External letters for promotion to Associate Professor or Professor, and advancement to Professor Step VI or Above Scale should come predominantly from full professors who are independent of the candidate, i.e., individuals who have not had a recent collaboration, co-authored publication, or joint grant with the candidate, nor are former mentors. It is especially important to receive evaluations from experts with sufficient professorial experience within the UC system to evaluate appropriate placement of the candidate on the UC step scale, or when the action involves knowledge of the UC step system, e.g., advancement to Professor Step VI or Professor Above Scale.

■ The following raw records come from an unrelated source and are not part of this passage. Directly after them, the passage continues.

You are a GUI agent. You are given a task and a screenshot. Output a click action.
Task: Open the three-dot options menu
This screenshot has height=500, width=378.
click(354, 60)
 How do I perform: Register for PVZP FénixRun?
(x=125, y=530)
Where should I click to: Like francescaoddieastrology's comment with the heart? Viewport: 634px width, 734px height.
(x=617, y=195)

In the Lecturer SOE series letters of evaluation may come from UCSB Senate faculty, external to the department, who have conducted a peer review of the candidate’s teaching. Peer evaluation may include classroom visits or videotaping, commentary on course syllabi, reading assignments, and examinations. Such letters may not be substituted for the UC familiar letters, which are expected to be external to UCSB

In relatively small fields or subdisciplines, it may be difficult not to call upon collaborators for a letter. Nevertheless, there is likely to be a perception of bias if a letter writer contributed significantly to scholarship on which the departmental recommendation is based. When a department feels it is necessary to include a letter from the candidate’s collaborator, coauthor or mentor, the department letter should be clear about the nature of the association. Similarly, when department-nominated letters are solicited from individuals at a rank below full professor, this should be noted and explained in the qualifications section of the form identifying external referees.

In small fields or subdisciplines, it may also be difficult to find appropriate UC-familiar referees. The problem may become acute if a candidate has undergone previous barrier-step advancements for which qualified UC-familiar referees have been used to write letters for the same candidate in the past. In these cases, the department should provide a brief explanation of why a previous letter writer has been selected or why UC-familiar reviewers are not feasible.

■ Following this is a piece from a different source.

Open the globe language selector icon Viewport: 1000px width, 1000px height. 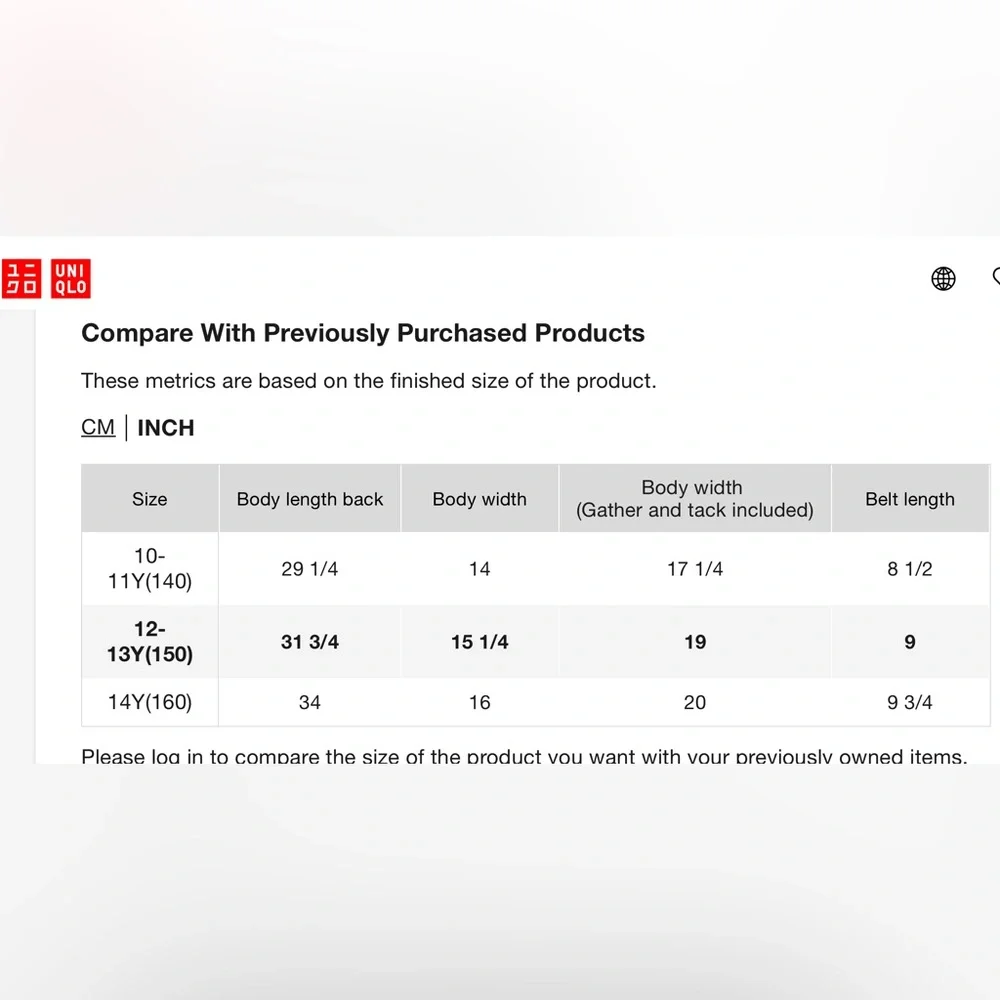click(x=943, y=279)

What are common problems in department letters and how can they be avoided?

Providing context: CAP finds the single greatest deficiency in department letters is the lack of substantive context for judging the important items in a bio-bibliography. Simply enumerating items is not helpful. If the candidate has received an award, the department should explain the nature of the award, its selectivity, and its significance. Regarding university and professional service, the department should describe the effort, effectiveness, and impact of such service. On teaching, the department should provide context for the ESCI scores and students’ comments with respect to the nature and size of courses taught and any extenuating circumstances that may have affected the outcomes. On mentoring, the department should indicate the candidate’s effectiveness as mentor rather than simply providing a list of mentees. This can be manifested in student awards, placement of graduate students, active participation of students in conferences, among others. Regarding diversity, chairs are strongly encouraged to highlight contributions to diversity and equal opportunity, and to evaluate both the effort made and the effectiveness of the activity.

Addressing problems: Obvious shortcomings or problematic comments in outside letters should be  dealt with straightforwardly; they are rarely fatal, and thoughtful analysis provides credibility to the department's analysis. The department should also describe actions undertaken by the candidate to remedy any weaknesses raised in previous reviews. One-sided advocacy and a lack of analysis of the evidence means that CAP itself must undertake this, potentially resulting in skepticism about the department's judgment.

Department vote: Departments should report only one vote and recommend only one action, regardless of internal deliberations that may have involved more than one possible recommendation. Presenting more than one proposed action and more than one vote places unnecessary burden on other reviewing agencies, including CAP, in discerning the department’s intended recommendation.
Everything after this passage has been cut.